* **SOURCE DOCUMENT**
= Beginning of Section =
The EMT in Court

When you’re called to testify, preparation is paramount


Most medics would rather endure an enema than face the prospect of testifying in court. But you need to be prepared for the day when a process server pays a visit to your station and delivers a document that begins:

“YOU ARE COMMANDED to appear at the time, date and place set forth below to testify … [and further] … You, or your representatives, must bring with you the following documents, electronically stored information or objects, and permit their inspection, copying, testing or sampling of the material…”

There follows a long list of items that may include patient care forms, protocols, policies and procedures manuals, and even your income tax returns for the last few years.

After the shock wears off, you set about trying to understand why this affliction has been visited upon you. The best case scenario is one where you simply rendered care to a patient who’s suing the person who injured her, or where you rendered care to the victim of a crime. You’re simply being called to testify to the extent of the patient’s injuries as you found them—a so-called “fact witness.”
= End of Section =
* **DATASET RECORDS**
= Beginning of Section =
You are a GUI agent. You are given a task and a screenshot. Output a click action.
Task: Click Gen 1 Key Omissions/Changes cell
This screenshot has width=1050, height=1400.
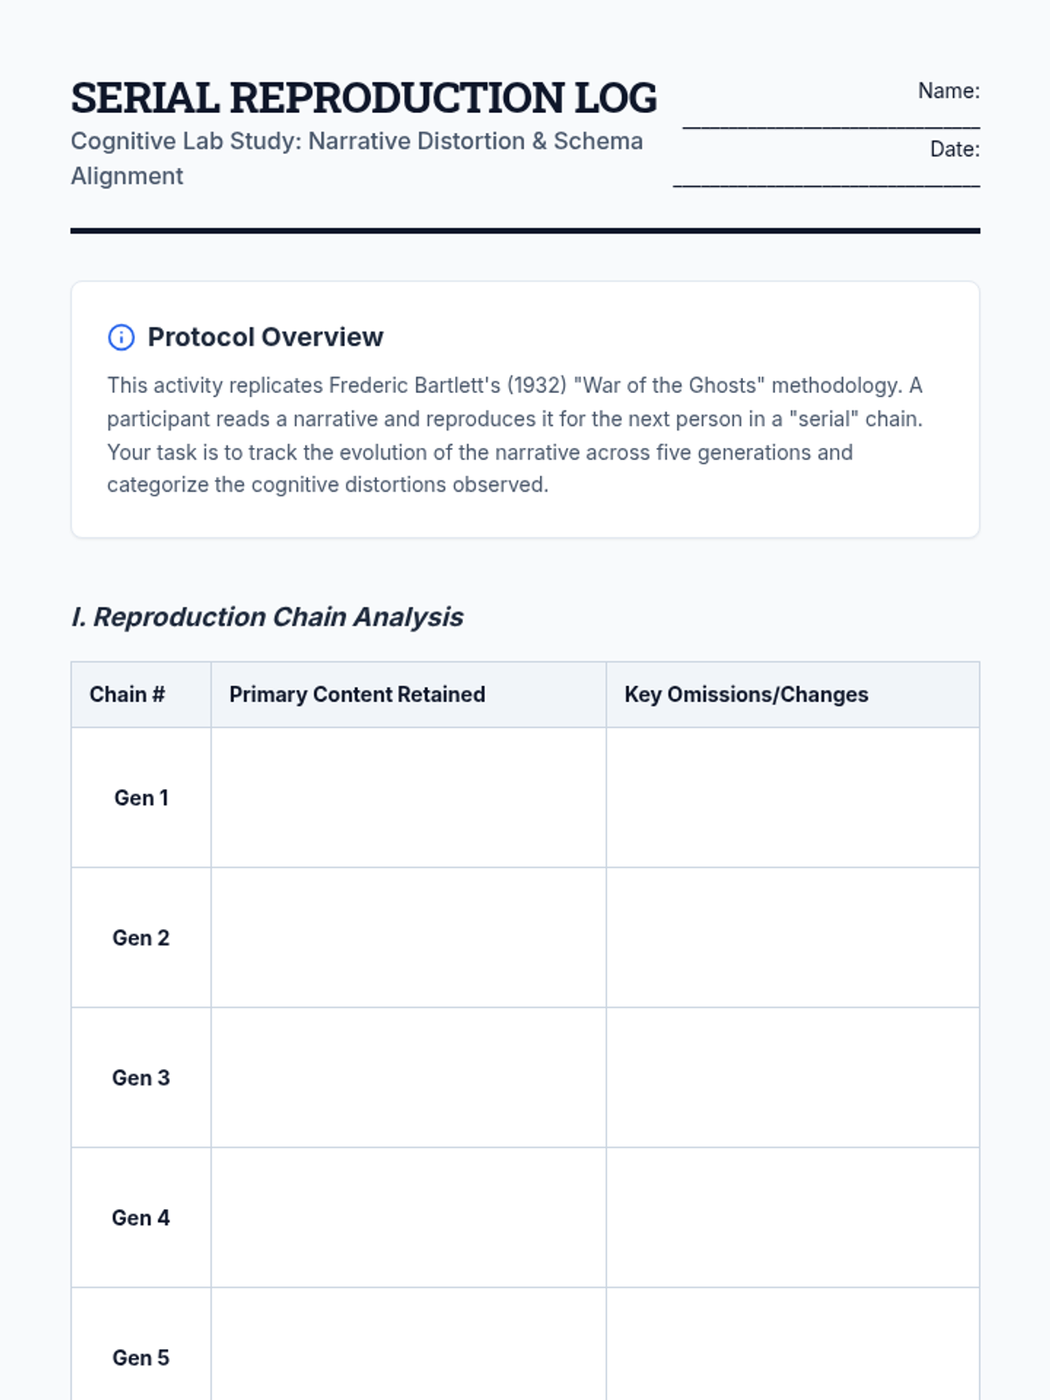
= End of Section =
= Beginning of Section =
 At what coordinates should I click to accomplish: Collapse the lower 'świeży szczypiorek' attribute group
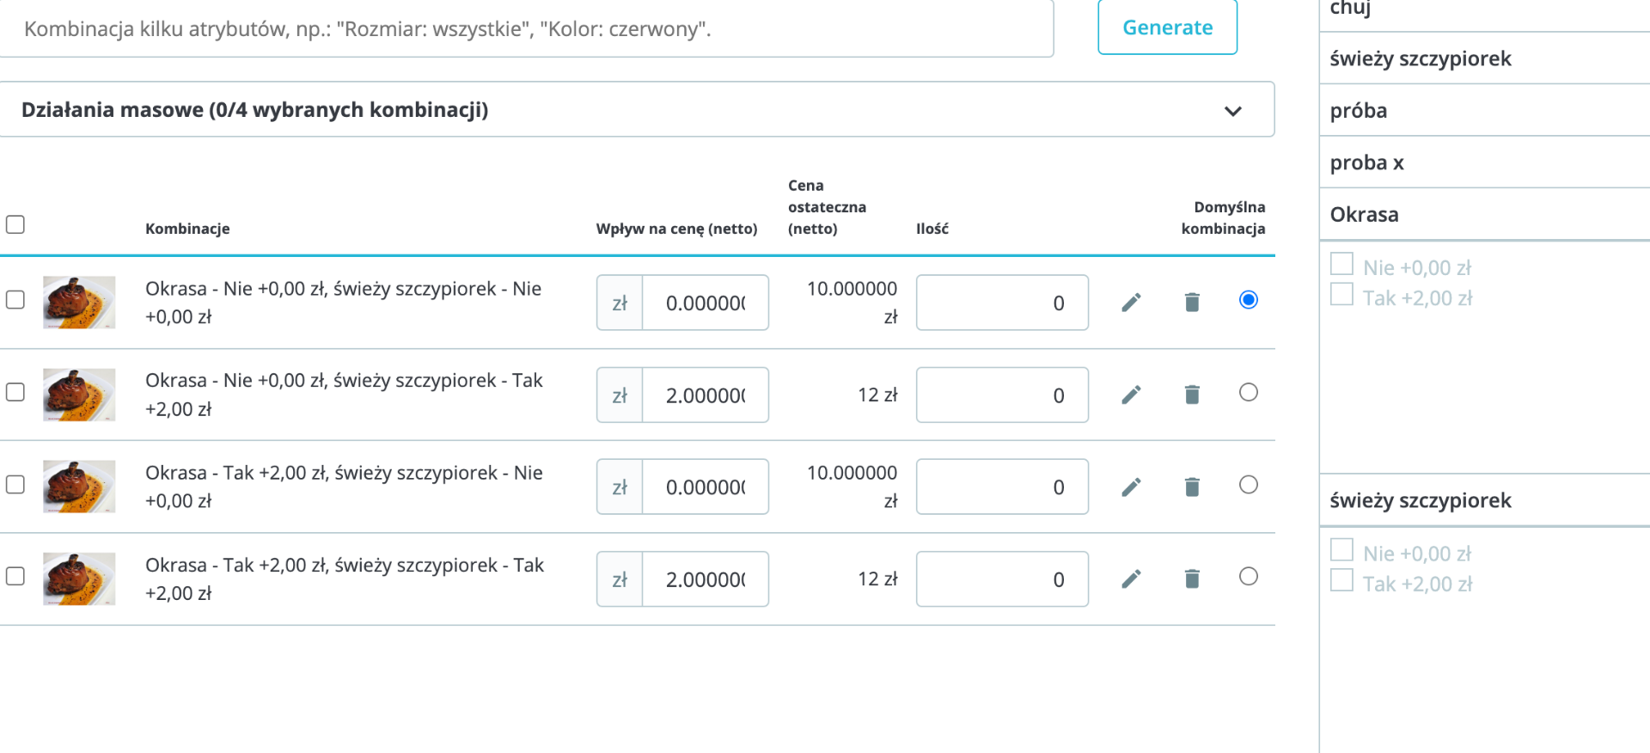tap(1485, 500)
= End of Section =
* **REQUIREMENT 1**
Answer these from the article on EMTs testifying in court:
(a) What would most medics rather endure than testify in court?
(b) Which items may the long list in the document include?
(c) What is a witness called who testifies to the extent of a patient's injuries as found?
* **REQUIREMENT 2**
Carry on the article about EMTs testifying in court, starting after its last sentence.
The records play no part in what follows and can be left aside.

* **REPLY 1**
(a) An enema.
(b) Patient care forms, protocols, policies and procedures manuals, and even income tax returns for the last few years.
(c) A "fact witness."

* **REPLY 2**
The worst case is when you’re the defendant in a lawsuit, being sued for damages by a former patient. You’re being called to a deposition where you are, essentially, going to be made to give testimony against yourself.

In either case there are some important things to understand. First, even though the lawyers may seem intent upon ripping your heart out and depicting you as Satan’s helper, for them it is not personal—it’s just business. They have a job to do, and they do it routinely, the same way that you start IVs and dispense oxygen. It’s just their job.

Second, there are ways for you to prepare and present yourself in the best possible light, making the opposing lawyer’s job hard.

Here are some basic rules for testifying, either in court or at a deposition.

Be Prepared

Review every document available pertaining to the matter in question, starting with the patient care report. It’s usually at this point when you’ll fully begin to understand why you should have paid better attention in class during that boring session on documentation, the one where you fiddled with your smartphone and tweeted and played solitaire during the lecture.

You see, the opposing lawyer will study your PCR in great detail, have a paramedic expert go over it with a fine-toothed comb looking for defects, study your protocols and standing orders, search textbooks and journals for current standards of care, and compare your actions against them.

We’ve all heard the adage, “if it wasn’t documented, it wasn’t done.” Keep that in mind as you review your documentation. Since you’ll often provide testimony years after the fact, don’t pretend you can remember details of the case, because you won’t. You’re at the mercy of your own documentation.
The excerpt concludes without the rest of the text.